## Begin Page text

Surprisingly it’s a few emotional beats that I think make the story effective. The reason the Stantons are still in the building is that Lily wanted to cook Easter dinner like her mom always did. The reason Ali is not in the apartment when the gunmen show up is that Lily spilled the sentimentally important mint sauce and got really upset, so Ali went to see if the Hersches could loan them some. Thankfully I didn’t lose my parents until I was middle aged, but I relate to this kid thinking about her mom on a holiday and putting extra expectations on these traditions as a way to connect to her memory.
But the one that really got me is between Ali and Max. When he meets her he crassly asks if she killed anybody overseas. When he actually sees her kill with his own eyes he goes into shock. We learn that he hates his dad and thinks “he’s a pussy” for not being able to save Mom when their car went underwater. In order to prove to himself that “I’m not my father!” he keeps doing stupid tough guy shit like running at the bad guys instead of away from them, and wants Ali to give him a gun, but when she does he has a hard time pulling the trigger, and clearly believes he too is a pussy.
So in the epilogue when he tells Ali “It’s all my fault” and laments his lack of manhood for not shooting somebody, but she makes him feel better about it, and then when he tries to leave stoically but suddenly runs over with tears in his eyes and hugs her, it kinda fucked me up for a second! Didn’t see that coming. The young man pressuring himself to live up to a certain idea of masculinity, and the manly woman teaching him to express his feelings. Pushes all my buttons I guess. And it’s something unusual about our first non-binary action star – she can be badass but also very caring and supportive and it doesn’t break any gender expectations because she never signed on to those rules anyway.
Since I enjoyed THE DOORMAN I decided to make it a Ruby Rose double feature, so I put on this other one I remembered seeing the cover for, VANQUISH. Unfortunately the cover is the most professional part of the movie. I knew I was in trouble well before the title appeared, because there’s a very long, very ugly credits sequence, with corny thriller music playing over a repetitive montage of fake newspaper articles with photos of Morgan Freeman (HARD RAIN) under headlines like “ROOKIE COP SAVES FOUR” and “HERO COP RECEIVES MEDAL”. I know this is far from the first movie to do that, but it’s one of those things that makes me think, “Have the people who made this movie never looked at a newspaper, or are they just making movies for people who have never looked at a newspaper?” I guess it’s been a while for me, too, maybe there really are full page articles depicting every milestone in an officer’s career, indicating when they’re a rookie, etc.

## End Page text
## Begin Stored data

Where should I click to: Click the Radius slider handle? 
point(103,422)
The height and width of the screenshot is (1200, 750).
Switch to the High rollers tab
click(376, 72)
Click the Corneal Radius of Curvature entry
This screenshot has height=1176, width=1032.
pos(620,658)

## End Stored data
## Begin Stored data

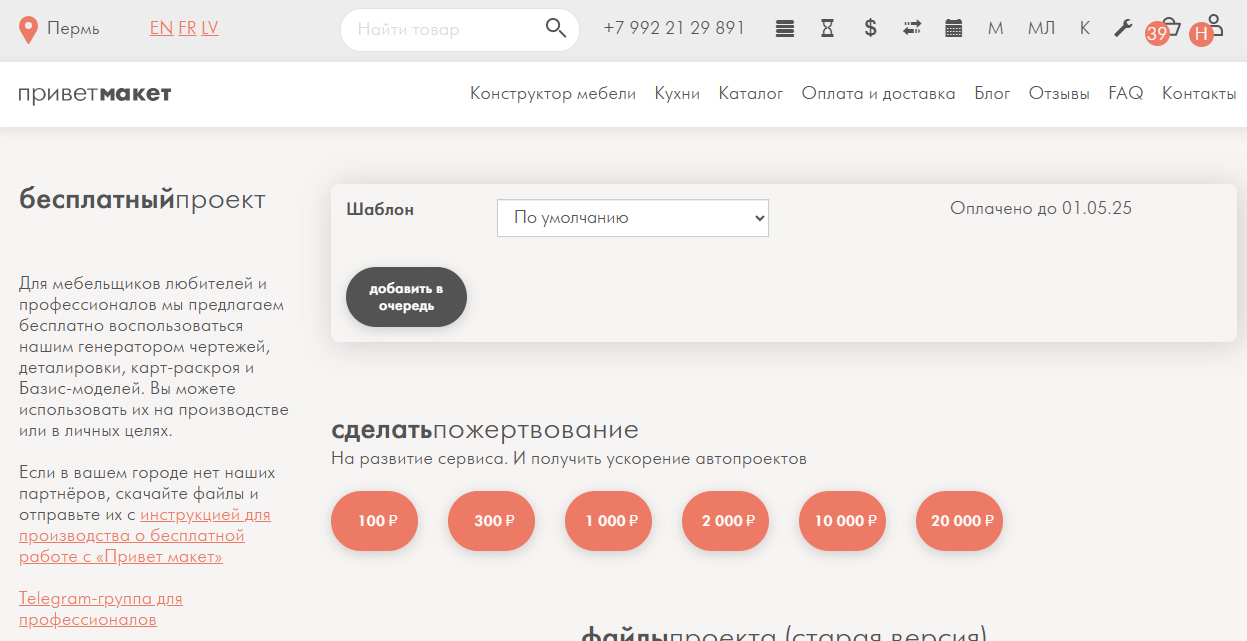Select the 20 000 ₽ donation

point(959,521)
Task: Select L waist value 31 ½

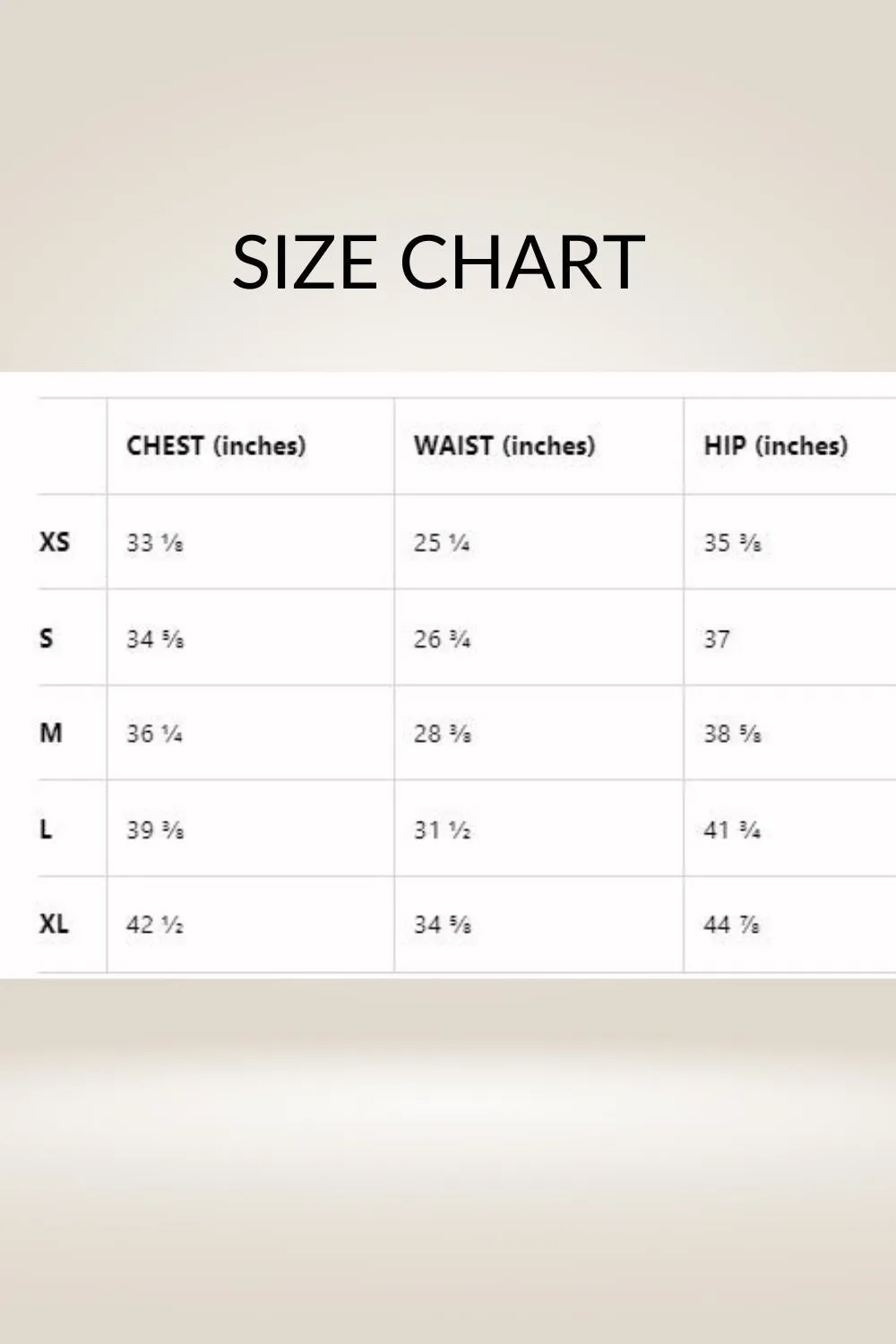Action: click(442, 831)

## End Stored data

Write out, word for word, the part of the movie review that begins at the words "Surprisingly it’s a" and stops after the words "to her memory.".

### Correct answer
Surprisingly it’s a few emotional beats that I think make the story effective. The reason the Stantons are still in the building is that Lily wanted to cook Easter dinner like her mom always did. The reason Ali is not in the apartment when the gunmen show up is that Lily spilled the sentimentally important mint sauce and got really upset, so Ali went to see if the Hersches could loan them some. Thankfully I didn’t lose my parents until I was middle aged, but I relate to this kid thinking about her mom on a holiday and putting extra expectations on these traditions as a way to connect to her memory.